Reputation: 263
I have the following data:
seed(1)
X <- data.frame(matrix(rnorm(2000), nrow=10))#### the dataset
The following code creates 1000 bootstrapped datasets "x" and 1000 bootstrapped datasets "y" with 5 columns each.
colnums_boot <- replicate(1000,sample.int(200,10))
output<-lapply(1:1000, function(i){
Xprime <- X[,colnums_boot[1:5,i]]
Yprime <- X[,colnums_boot[6:10,i]]
xy <- list(x=Xprime,y=Yprime )
} )
I obtained a list of lists of dataframes " xy " to which I would like to apply this particular code but do not understand the list indexing operations.
From the output "xy"
Considering the first list [1] which has
$x and
$y
I would like to apply the code:
X= cor($x)
Y= cor($y) separately and then
sapply(1:10, function(row) cor(X[row,], Y[row,]))
which will give me a single value for each row "r1" for list [1].
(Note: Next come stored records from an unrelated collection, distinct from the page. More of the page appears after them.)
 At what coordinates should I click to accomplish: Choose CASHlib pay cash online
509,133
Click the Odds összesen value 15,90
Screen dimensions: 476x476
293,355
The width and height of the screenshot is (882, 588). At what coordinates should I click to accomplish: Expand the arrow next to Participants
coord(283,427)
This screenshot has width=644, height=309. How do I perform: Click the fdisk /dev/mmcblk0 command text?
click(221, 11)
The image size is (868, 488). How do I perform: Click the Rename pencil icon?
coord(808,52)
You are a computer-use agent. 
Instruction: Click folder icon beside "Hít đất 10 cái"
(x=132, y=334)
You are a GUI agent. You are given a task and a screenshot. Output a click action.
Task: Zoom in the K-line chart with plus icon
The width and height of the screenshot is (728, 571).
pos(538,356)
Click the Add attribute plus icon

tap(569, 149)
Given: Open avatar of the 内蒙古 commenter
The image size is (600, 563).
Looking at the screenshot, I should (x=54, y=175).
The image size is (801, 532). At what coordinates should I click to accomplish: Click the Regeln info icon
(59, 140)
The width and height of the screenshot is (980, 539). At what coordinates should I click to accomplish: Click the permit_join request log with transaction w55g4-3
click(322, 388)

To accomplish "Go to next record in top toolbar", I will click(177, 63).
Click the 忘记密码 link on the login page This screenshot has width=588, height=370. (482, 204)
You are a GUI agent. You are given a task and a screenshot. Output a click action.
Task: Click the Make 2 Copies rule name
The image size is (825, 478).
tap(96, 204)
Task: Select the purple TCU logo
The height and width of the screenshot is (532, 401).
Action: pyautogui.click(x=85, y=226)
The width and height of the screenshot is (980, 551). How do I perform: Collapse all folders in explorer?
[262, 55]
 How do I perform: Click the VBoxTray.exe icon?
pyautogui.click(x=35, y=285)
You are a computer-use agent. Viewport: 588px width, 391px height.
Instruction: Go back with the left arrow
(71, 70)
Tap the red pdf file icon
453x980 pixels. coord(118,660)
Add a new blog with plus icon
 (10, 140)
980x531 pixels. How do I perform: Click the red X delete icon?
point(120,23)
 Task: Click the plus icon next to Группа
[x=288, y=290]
I would like to apply this to the entire list and obtain r1, r2 from list[1] , list[2] respectively and so on.. until 1000 and make it as a dataframe in the end. It will be a ten by thousand dimension dataframe in the end.
Upvotes: 0
Views: 404
Reputation: 66819
I can't find the question where I wrote that Xprime, Yprime bit; I hope you didn't delete it...? If I remember correctly, I suggested this, since it is much more efficient to deal with matrices:
Z <- as.matrix(X)
Xprime2 <- array(,dim=c(10,5,1000))
Yprime2 <- array(,dim=c(10,5,1000))
Xprime2[] <- Z[,colnums_boot[1:5,]]
Yprime2[] <- Z[,colnums_boot[6:10,]]
Anyway, in your setup, as @KarlForner commented, this will get you correlations between X and Y columns
lapply(output,function(ll) cor(ll$x,ll$y))
This is also potentially inefficient when bootstrapping, since you will be computing correlations among the same 200 vectors. I think it makes more sense to just compute them up front cor(X)
and then grab the values from there...
As far as putting that into a data.frame, I'm not clear on what that would mean.
Upvotes: 1